The distortion runs the other way, and it is the one I care about. Western media does not need to accuse anyone of theft to erase provenance. It simply prints the CERN scientist exposes the illusion headline and lets the older civilization vanish from the frame. No lawsuit, no complaint, no discovery process. The idea gets rebranded as breakthrough, the seer becomes a footnote if he appears at all, and the audience is left believing something new was found in a laboratory in Geneva. This is the same machinery that once drained a subcontinent and called the theft civilization. The mechanism is quieter now. It works through attribution.
I will hold the honest caveats too, because the reply-thread claims overreach in their own direction. The Vedic tradition is genuinely ancient, but the Gita text itself is dated by scholars to roughly the fifth to second century BCE, not a vague thousands of years, and precision there is a courtesy to the material, not a concession. Sanatana Dharma is a self-description of an eternal order, and its virtue lists differ across texts, so there is no single monolithic doctrine to point at. The Rishis, in the tradition's own account, were mantra-drashtas, seers of thought, revealers rather than authors running a research program in the modern sense, which is a subtler and in some ways more interesting claim than the phrase thousands of years of research and thesis suggests. And Samkhya, which the first reply lumps in, treats Prakriti, matter, as real, so it is not a world-is-illusion school at all. The traditions disagree among themselves. Lumping them together to score a point against the West does the same flattening in reverse.
The common thread
What connects a Silicon Valley courtroom to a Sanskrit argument about the nature of the real is the politics of authorship. Apple's complaint is an attempt to draw a hard border around knowledge, to say that the technique, the file, the design belongs to the company and not to the person who learned it, and to convert the ordinary movement of skilled people into a story of crime. It may partly succeed on its narrow facts. As a picture of how ideas actually travel through the people who carry them, it is a fiction that happens to serve a market position. The illusion story runs the same play in the opposite direction. It strips authorship away from a tradition that spent millennia working the problem, and relocates the credit to a viral clip and a Western institution the man himself says had nothing to do with his conclusions.

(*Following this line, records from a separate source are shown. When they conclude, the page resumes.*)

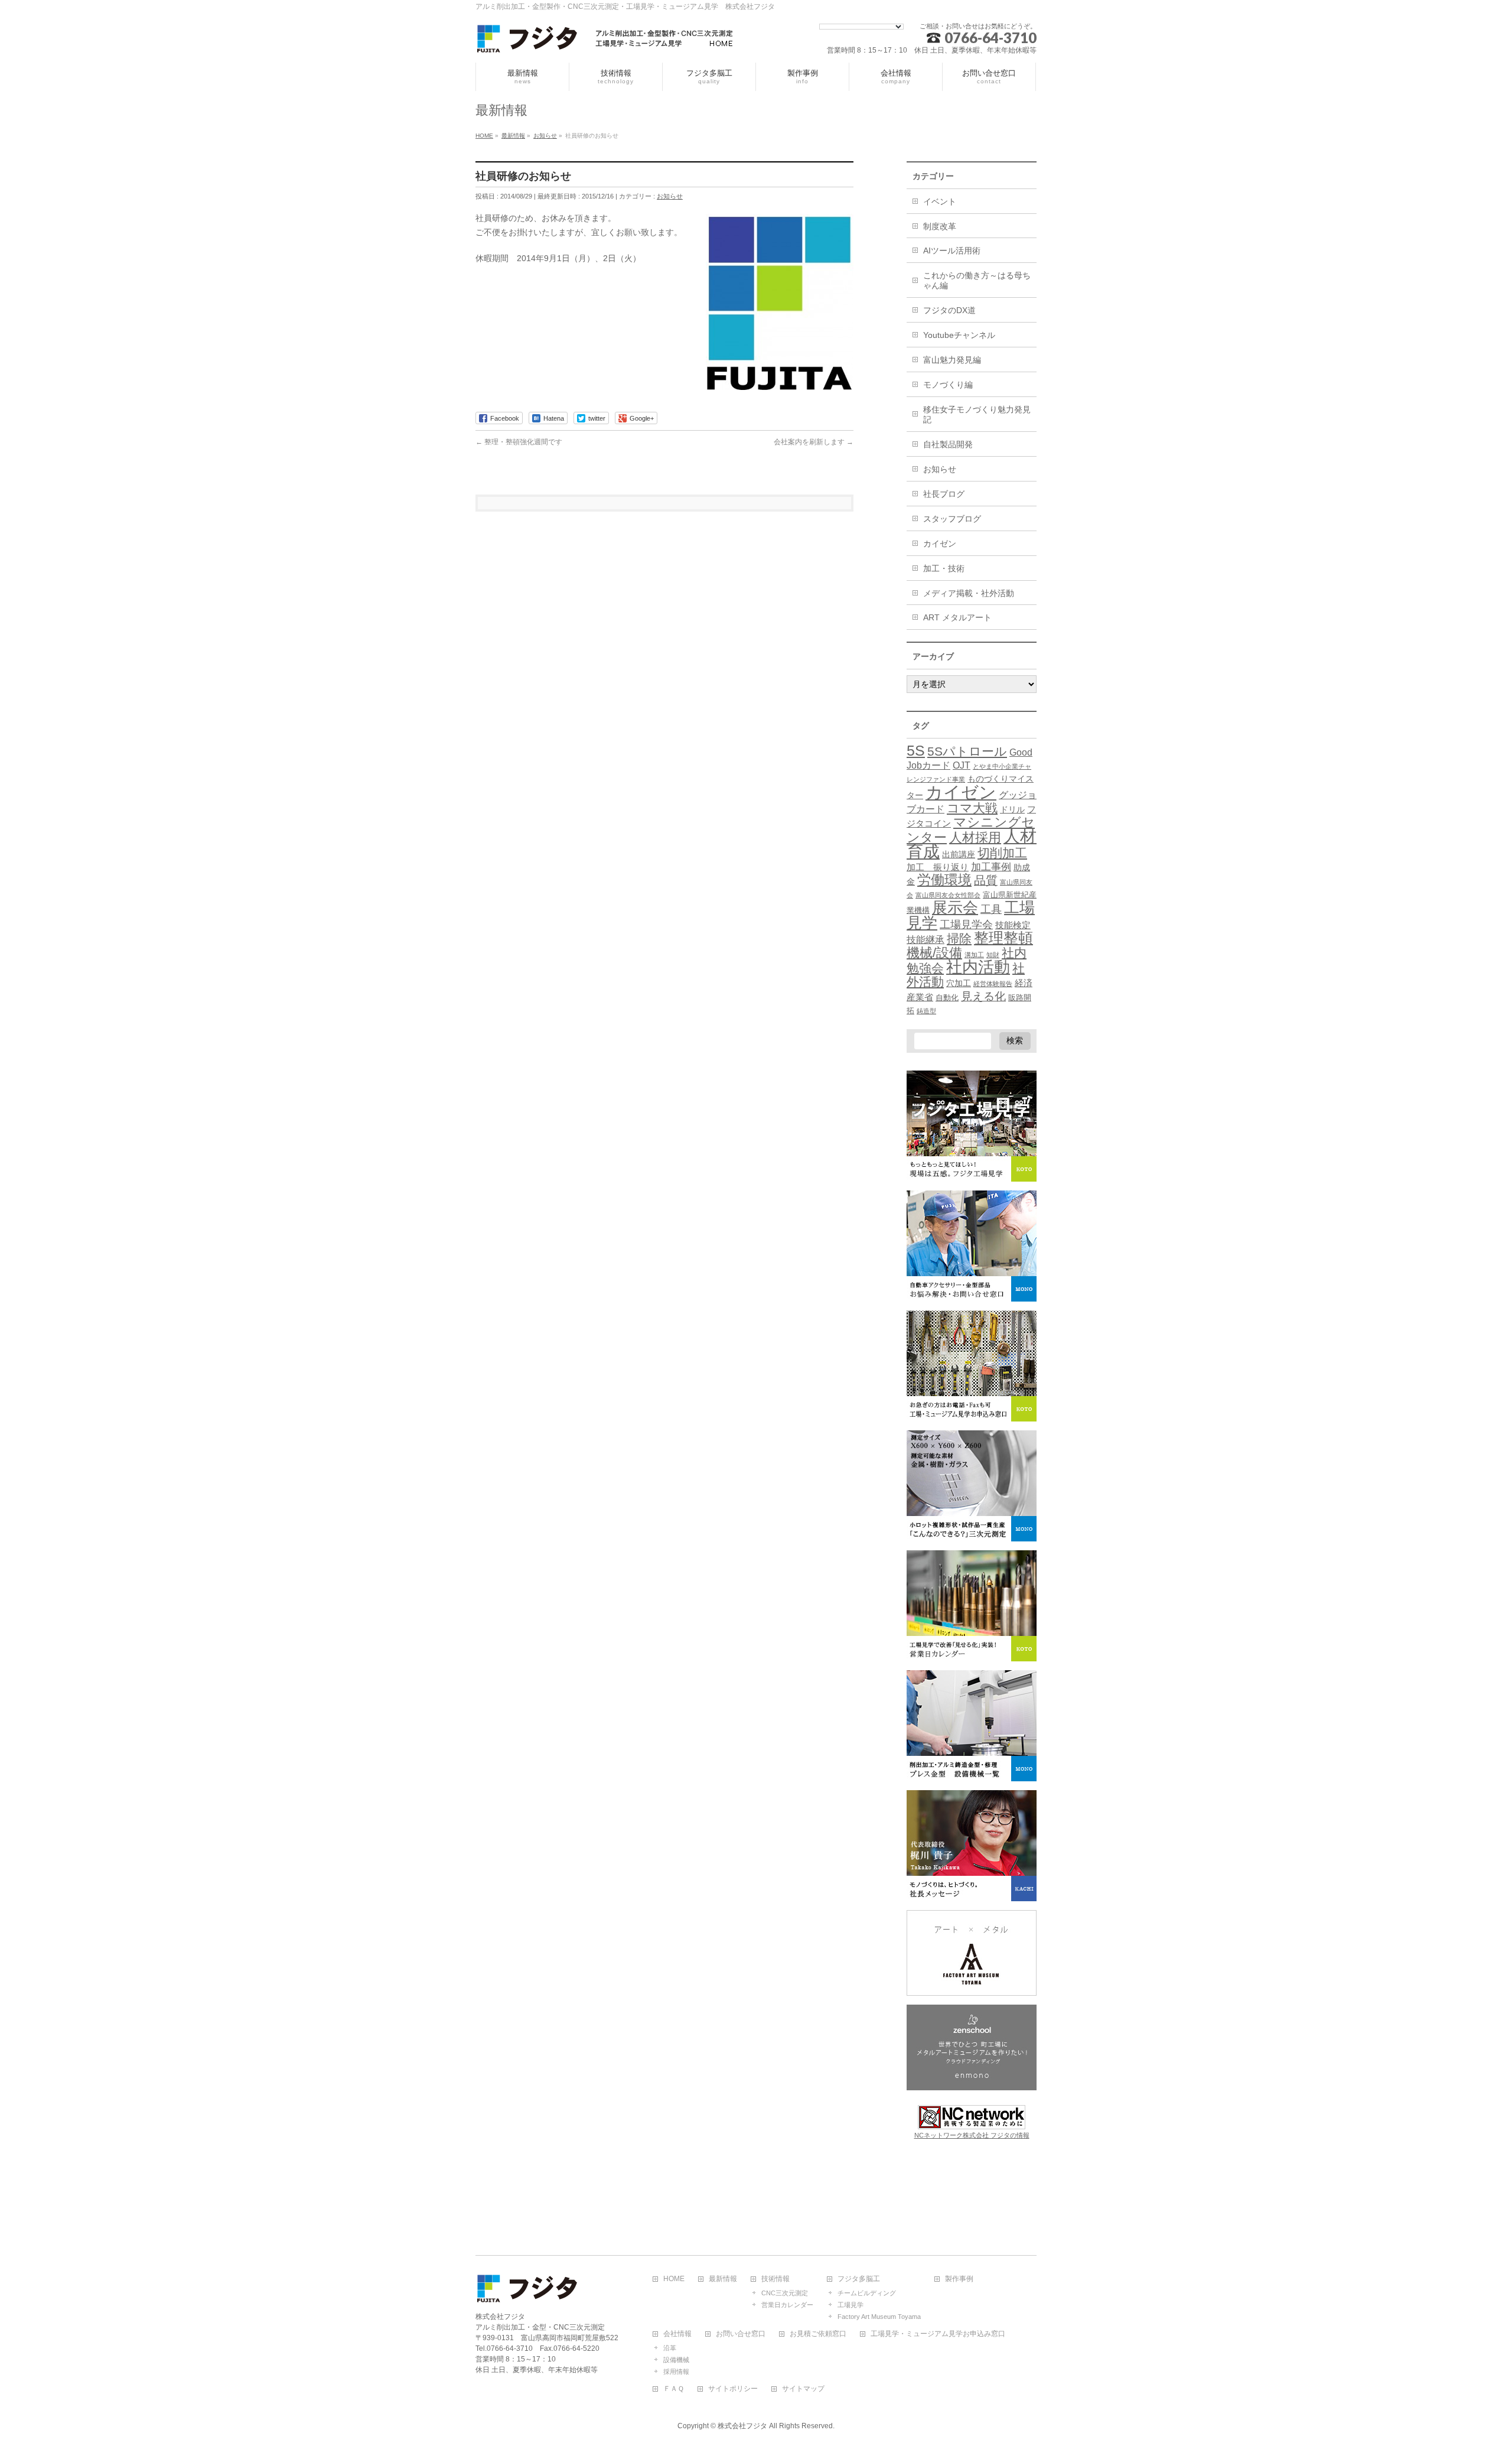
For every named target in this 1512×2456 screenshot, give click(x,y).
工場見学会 (966, 924)
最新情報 (723, 2279)
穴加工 (958, 983)
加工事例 (991, 867)
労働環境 (944, 879)
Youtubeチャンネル (959, 335)
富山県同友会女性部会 (947, 895)
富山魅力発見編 (952, 360)
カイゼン (939, 543)
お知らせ (670, 196)
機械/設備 (934, 952)
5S (916, 750)
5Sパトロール (967, 751)
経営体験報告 (992, 983)
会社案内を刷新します (813, 442)
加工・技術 (943, 568)
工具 (991, 909)
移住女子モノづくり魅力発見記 (977, 414)
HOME (674, 2279)
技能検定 (1013, 925)
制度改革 (939, 226)
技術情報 (775, 2279)
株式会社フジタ (742, 2426)
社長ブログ (943, 494)
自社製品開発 (948, 444)
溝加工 (974, 954)
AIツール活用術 (951, 250)
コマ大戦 (972, 808)
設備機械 (676, 2359)
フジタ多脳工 (859, 2279)
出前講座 (958, 854)
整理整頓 (1003, 938)
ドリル (1012, 809)
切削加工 (1002, 853)
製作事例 (959, 2279)
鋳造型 (926, 1010)
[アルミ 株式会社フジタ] (605, 40)
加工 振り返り (938, 867)
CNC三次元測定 (784, 2292)
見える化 (983, 996)
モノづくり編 (948, 384)
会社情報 (677, 2334)
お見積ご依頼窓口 (818, 2334)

The useful discipline in both cases is the same one. Read the frame before the claim. Ask who chose the words at every level and this-so-called-new-discovery, who benefits when a number sounds like an exodus or a headline sounds like a breakthrough, and which older thing the framing is built to make you forget. Apple wants you to see theft where a court may find only migration. The feed wants you to see a discovery where there is a long inheritance and a modest, contested, well-argued philosophy that names its debts. Provenance is the part everyone fights over and almost nobody prints, and it usually sits one layer beneath the loud version, waiting for anyone willing to go and look.